Our next chapter: driving the prevention turn 

Andrew Hudson

There’s no room for complacency for anyone working on homelessness in the UK.  As members of the Centre for Homelessness Impact board and management got together to discuss our strategy for the next four years, the overwhelming question was what could we do to make an even bigger difference.

We did take stock of what has been achieved over our six years as a What Works Centre.  

The evidence base has grown: there are more studies worldwide, and studies that we have led or commissioned ourselves, focused on the UK. Our Evidence and Gap Maps and Intervention Tool make this evidence base accessible to busy practitioners, and our Evidence Notes synthesise and summarise the latest findings so that they can be put to immediate and practical use.  

The Ending Rough Sleeping Data Framework, co-produced by the Centre for Homelessness Impact, a group of ‘early adopter’ local areas and the the Ministry of Housing, Communities and Local Government, provides a consistent set of data across England, based on a definition of what it means to end homelessness.  

The government-funded Test & Learn and Systems-wide Evaluation programme is well under way, with eight separate evaluations which will start generating findings this year. The report for the first phase of the Systems-wide Evaluation was published by MHCLG in February, and has already influenced government thinking, such as in consolidating funding streams for homelessness prevention.  

To support implementation, we have worked with hundreds of local authorities across the whole of the UK to help leaders, managers and front-line staff understand and act upon the evidence that we can and use their data to guide their work and track their progress.

Through events and other communications, we have spread the word about the importance of evidence, and created a photo library of images of homelessness to help combat stigma.

But for all our efforts, and those of our colleagues at the front line, the fact is that homelessness in the UK has got worse rather than better. The annual count showed that 4,667 people slept rough in England in November 2024, 20% up on the previous year. Around the same time, 126,040 households were in temporary accommodation, and we know that many more people living in precarious circumstances, such as ‘sofa surfing’ are not captured by official data.  The position in the other countries of the UK is similar.  And of course we don’t need statistics to tell us what we can see with our own eyes.

So the big challenge for us was how to do better still.  We are as determined as ever to focus on our mission of ending homelessness for good.  And we are sticking to our role as a catalyst for evidence-based change: we’re not getting into service delivery or seeking to grow for growth’s sake.  What we are doing is focusing harder on three areas of work which are crucial to lasting change.

Three priorities to guide our work

The strategy that we have agreed for the coming years will focus on three pillars. 

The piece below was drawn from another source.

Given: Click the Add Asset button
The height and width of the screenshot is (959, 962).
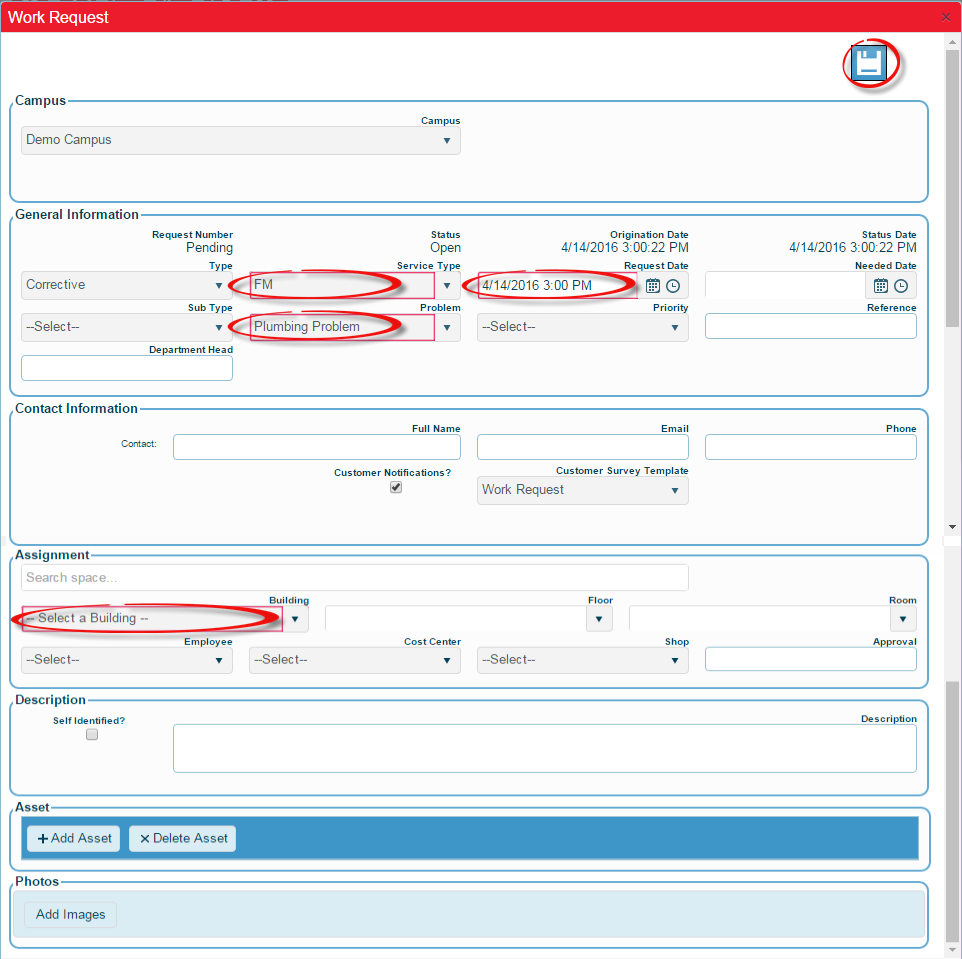Looking at the screenshot, I should [x=74, y=838].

First, we’ll be focusing more on prevention, and will work to expand access to evidence and data to drive a shift to this ‘turn’ away from crisis response to upstream prevention.  Everywhere I’ve worked, public and third sector, organisations want to do more on prevention, but it’s not easy to carve out resources from hard-pressed current budgets, especially if the finance team (where I used to sit, mostly) are pressing for the evidence that the prevention work will actually make a noticeable difference.  That’s our first priority: clear and actionable evidence on prevention, plus help to measure the impact.

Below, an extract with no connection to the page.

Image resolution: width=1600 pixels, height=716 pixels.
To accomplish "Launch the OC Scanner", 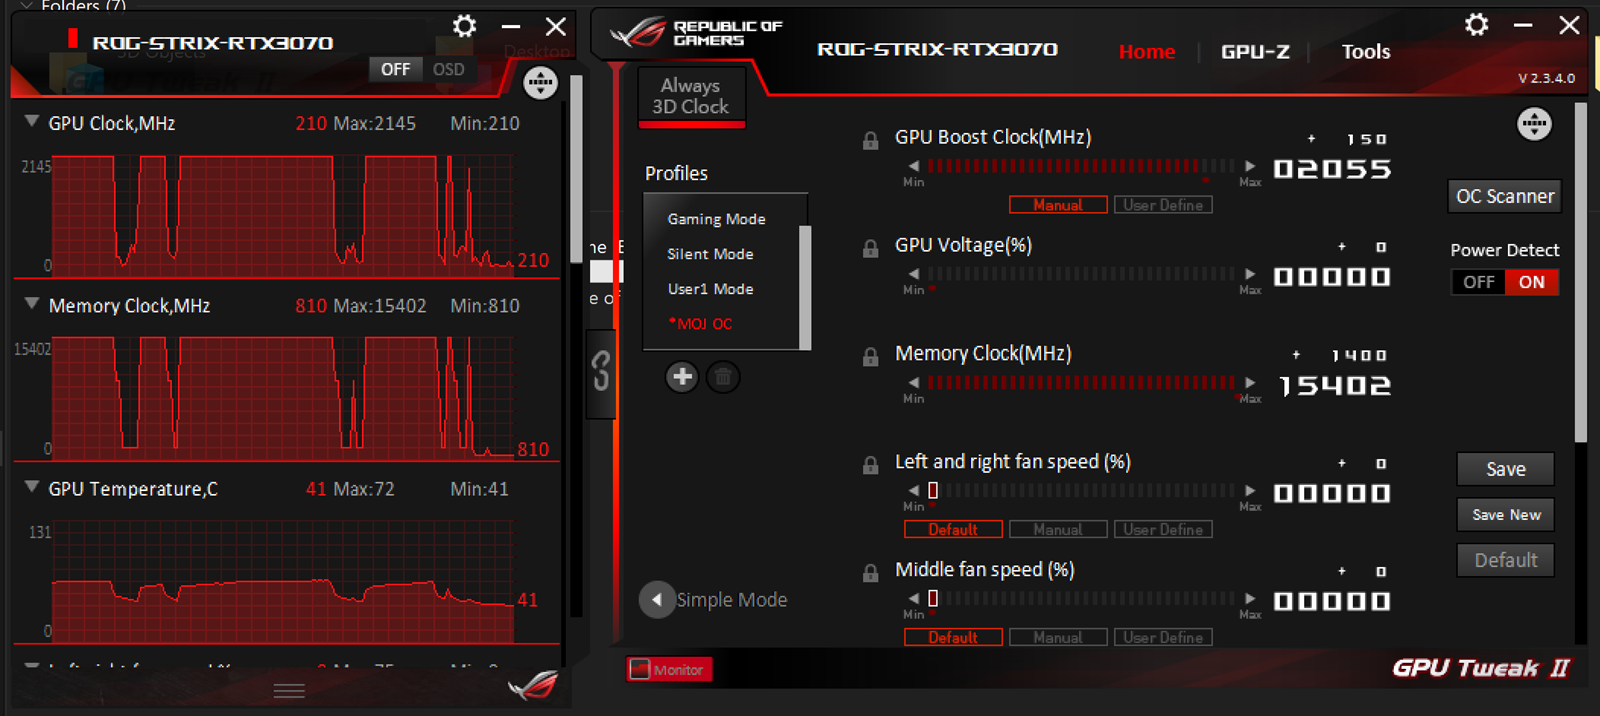I will (x=1505, y=196).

Second, collaboration.  As the systems work progresses, and as we bring together insights from other studies, it’s ever clearer that really ending homelessness will need a systems approach, so that problems solved in one area don’t pop up in another.  We will work with partners in regions within the UK where rates of homelessness are highest to help build a more strategic and joined up response, and so enhance collective impact. Again, collaboration is a familiar theme, but most of us know it’s easier said than done.  Our role will be to work with leaders at all levels, to show the evidence of why it matters, and support the use of that evidence.

The third priority is experimentation and learning.  Many of the underlying reasons for homelessness are consistent, but the immediate causes vary from year to year and from locality to locality.  So we need a culture of continual experimentation to adapt approaches and learn as we go along.  That doesn’t mean “letting a thousand flowers bloom”, but following planned changes to an approach, and learning the lessons.  We will help local managers to do that, and to share learning with others.

It's a big agenda.  It’s one we can only attempt in partnership with front-line practitioners, senior leaders, researchers, and governments.  What gives me the most confidence is the determination of the colleagues that I meet at our events and elsewhere, to make a real difference.  The most resilient of all are the people who themselves experience homelessness.  We owe it to them to do our utmost to end homelessness for good.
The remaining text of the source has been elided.